- Directions
Write out the items from the line with "Star the Macarons reward as featured" up to and including the line with "will click(315, 212).", word for word.

- Records shown
──────────

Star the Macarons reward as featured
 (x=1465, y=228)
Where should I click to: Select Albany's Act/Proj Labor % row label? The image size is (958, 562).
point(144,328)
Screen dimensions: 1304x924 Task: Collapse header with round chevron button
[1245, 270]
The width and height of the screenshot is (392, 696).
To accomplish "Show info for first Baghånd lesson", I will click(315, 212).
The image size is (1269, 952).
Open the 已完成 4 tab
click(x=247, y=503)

──────────

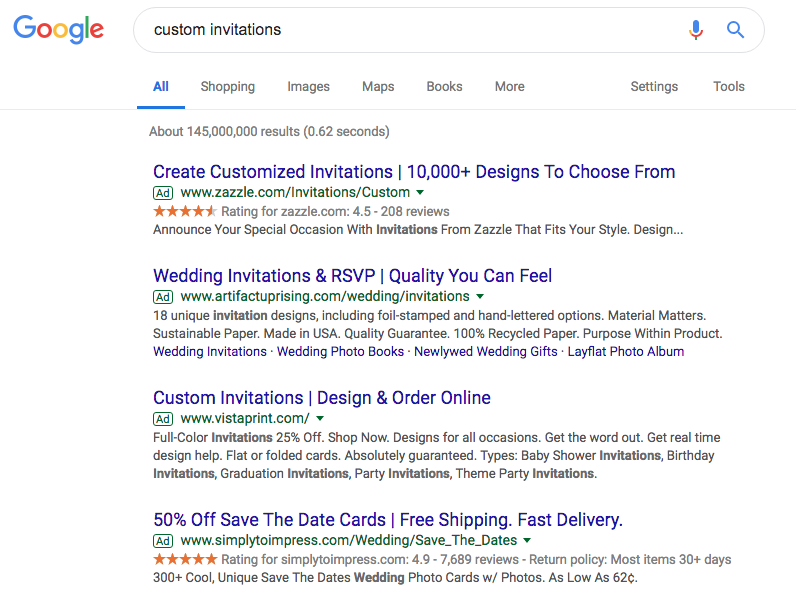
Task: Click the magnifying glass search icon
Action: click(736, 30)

──────────

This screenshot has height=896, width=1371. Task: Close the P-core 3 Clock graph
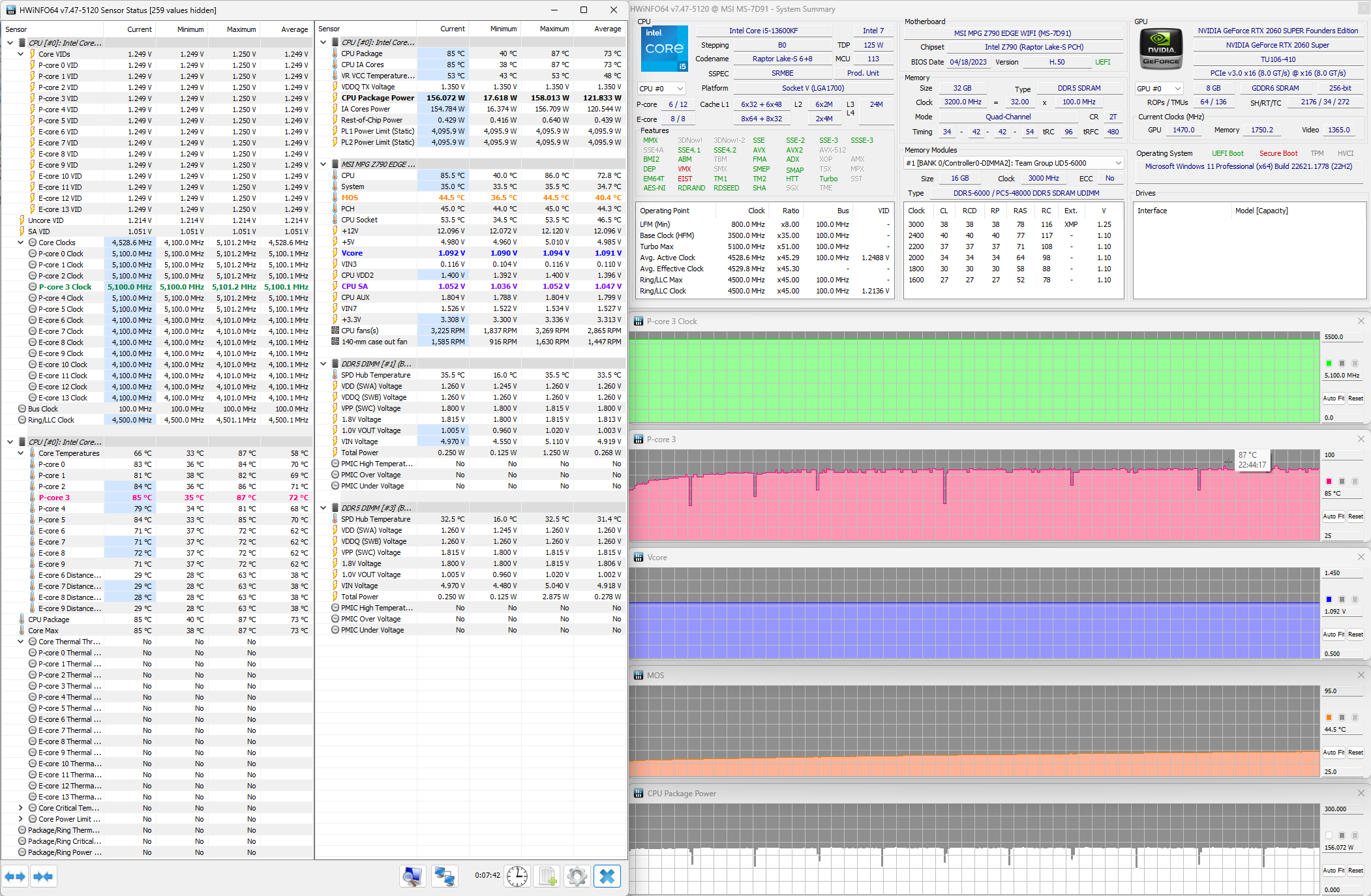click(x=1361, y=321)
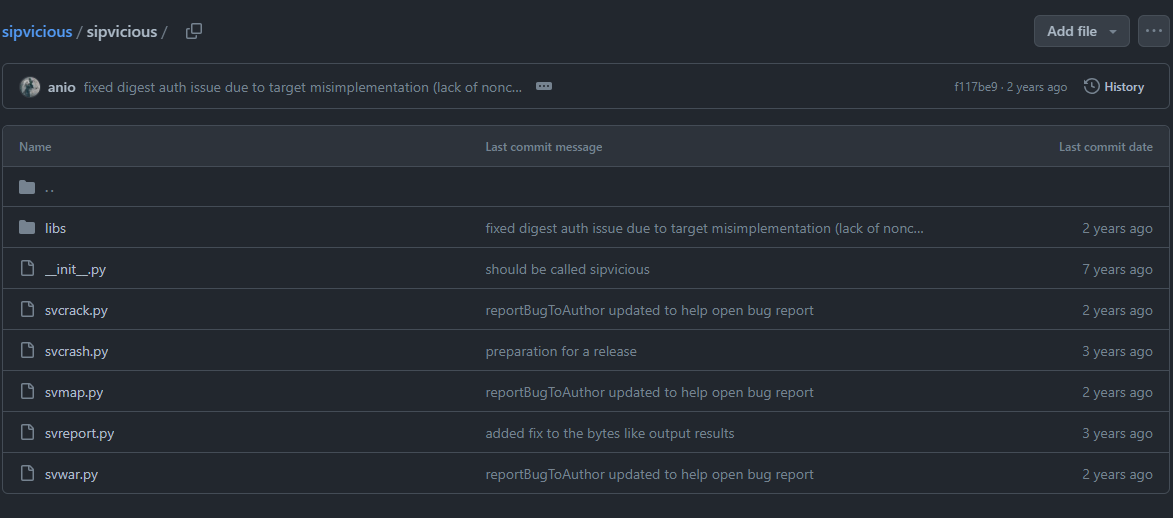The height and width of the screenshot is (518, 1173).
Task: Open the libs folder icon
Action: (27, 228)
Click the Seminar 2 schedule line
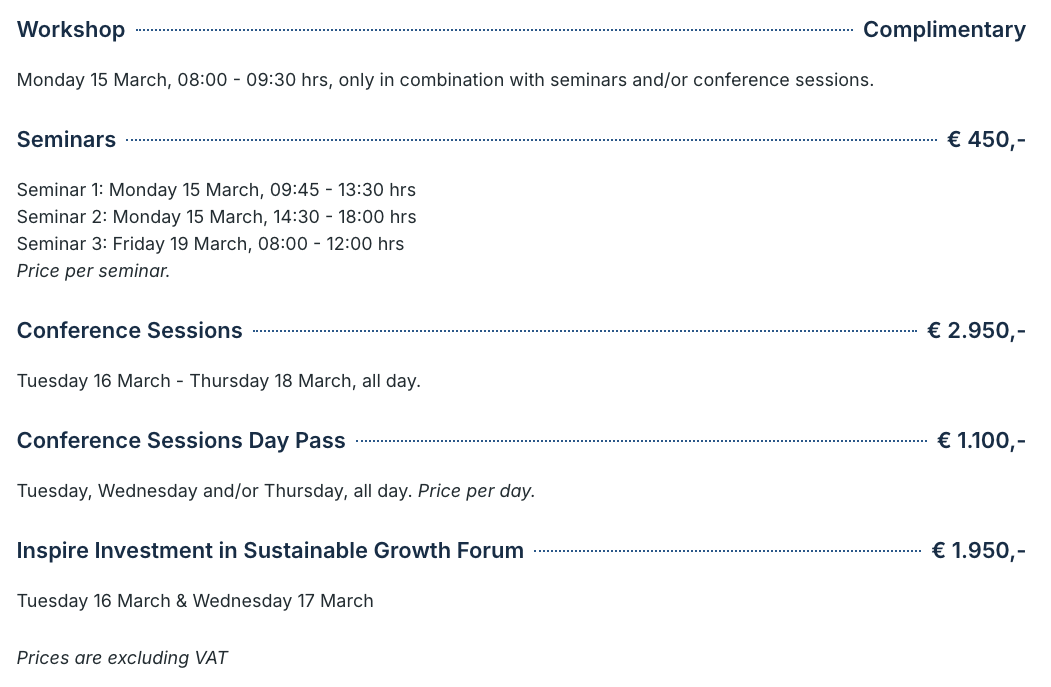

──────────

- Completed task
Star the Macarons reward as featured
 (x=1465, y=228)
Where should I click to: Select Albany's Act/Proj Labor % row label? The image size is (958, 562).
point(144,328)
Screen dimensions: 1304x924 Task: Collapse header with round chevron button
[1245, 270]
The width and height of the screenshot is (392, 696).
To accomplish "Show info for first Baghånd lesson", I will click(315, 212).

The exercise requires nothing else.